Public Contract Law Journal

The Fly America Act Controversy: An Analysis of GSA Contracts Involving Foreign Carriers and Important Considerations

by David Kelly

David Kelly (dkelly@law.gwu.edu) is a government contracts attorney at Puget Sound Naval Shipyard in Bremerton, Washington. In May 2017, he graduated from The George Washington University Law School with a LL.M. in Government Procurement Law. The author thanks Professor Steven Schooner for his helpful guidance and Professor Karen Thornton for her constructive feedback and instruction. The author would also like to thank his parents for all that they have done for him.

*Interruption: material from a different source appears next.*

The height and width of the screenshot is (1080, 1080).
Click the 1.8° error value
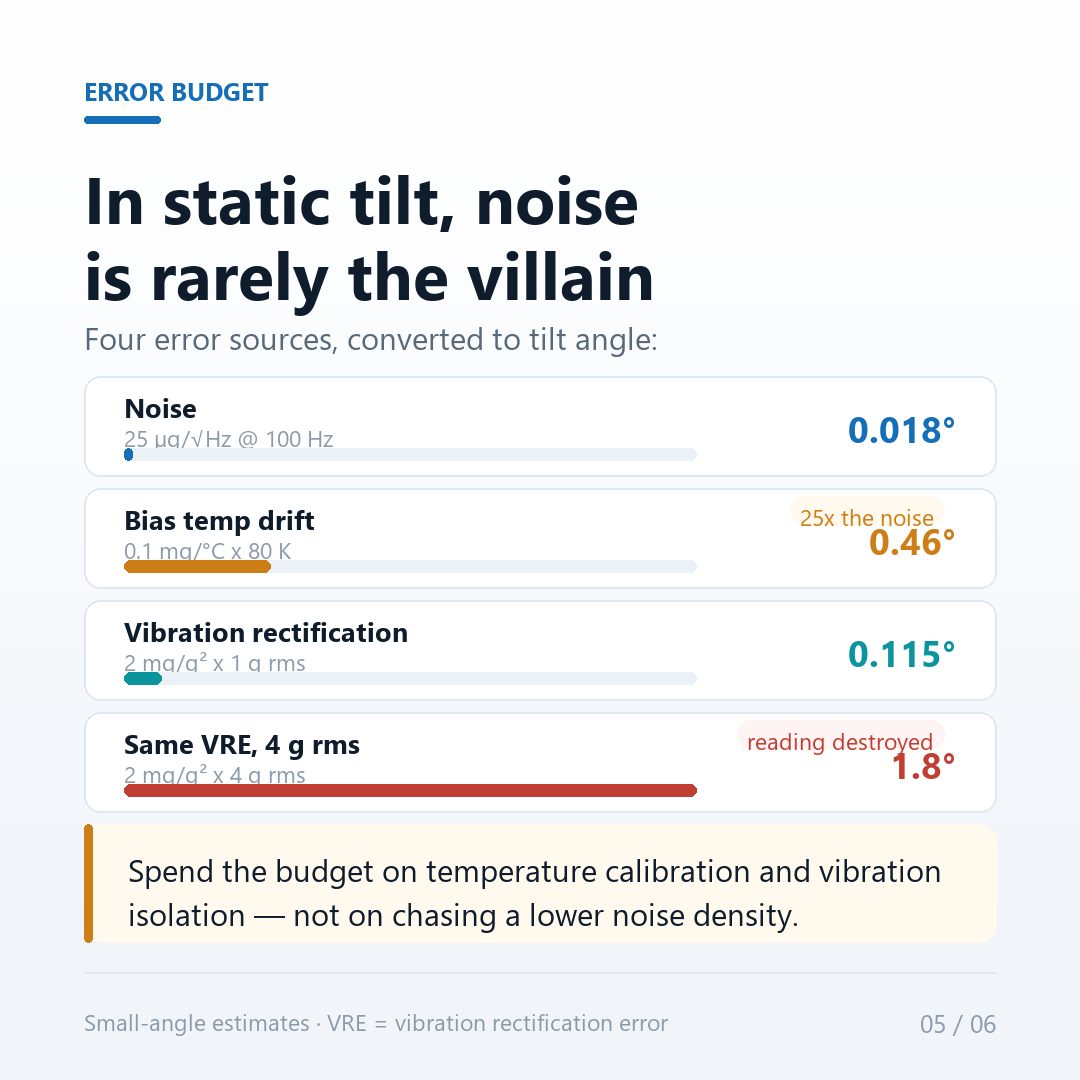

Finally, the author wishes to thank his wonderful wife Kiersten for her loving support and encouragement.


I. Introduction

The General Services Administration (GSA) is tasked with organizing and contracting for the flight needs of the U.S. government.1 For Fiscal Year (FY) 2016, the agency received 21,167 proposals from eight different airlines and made thousands of route awards with a total estimated value of $1.74 billion.2 For FY 2017, the government contracted with multiple airlines in awarding approximately 9,000 different routes.3 While the government seeks best value for these flights, it is also bound by the Fly America Act.4 The Fly America Act aims to help domestic carriers compete against foreign carriers by requiring that foreign transportation of persons or property funded by the U.S. government be furnished by U.S. air carriers.5

A controversy has developed within the United States’ airline industry over the awarding of government contracts to JetBlue Airways. The issue is whether these awards violate the letter and spirit of the Fly America Act.6 The awards at issue involve routes from the United States to Europe and the Middle East.7 Delta, American, and United Airlines (Big Three) are the three largest airlines in the United States and have complained about losing government awarded routes to JetBlue.8 JetBlue, although a domestic carrier, will not operate the awarded routes; instead Emirates Airlines, one of JetBlue’s codeshare partners, will perform the route.9 Emirates is one of three Persian Gulf (Gulf) carriers that the Big Three alleged receive massive and unfair subsidies from their governments.10 The government makes awards to JetBlue under the so-called “codeshare exception,” which provides compliance can be achieved in codeshare agreements as long as the airline ticket includes a U.S. flag carrier’s code.11

The Big Three argue that awarding these routes to JetBlue violates the letter and purpose of the Fly America Act.12 The Big Three’s arguments center on the Fly America Act, but a closer look at their GSA awards shows a double standard. The Big Three, like JetBlue, receive government contract awards using foreign codeshare partners that are subsidized.13 This is strong evidence their argument is not motivated by a concern for the Fly America Act; rather, their real motivation is protectionism. These disputes achieved greater significance given the Trump administration’s “America First” policy.14 As this article explains, the administration should not assume putting America first means putting the Big Three first.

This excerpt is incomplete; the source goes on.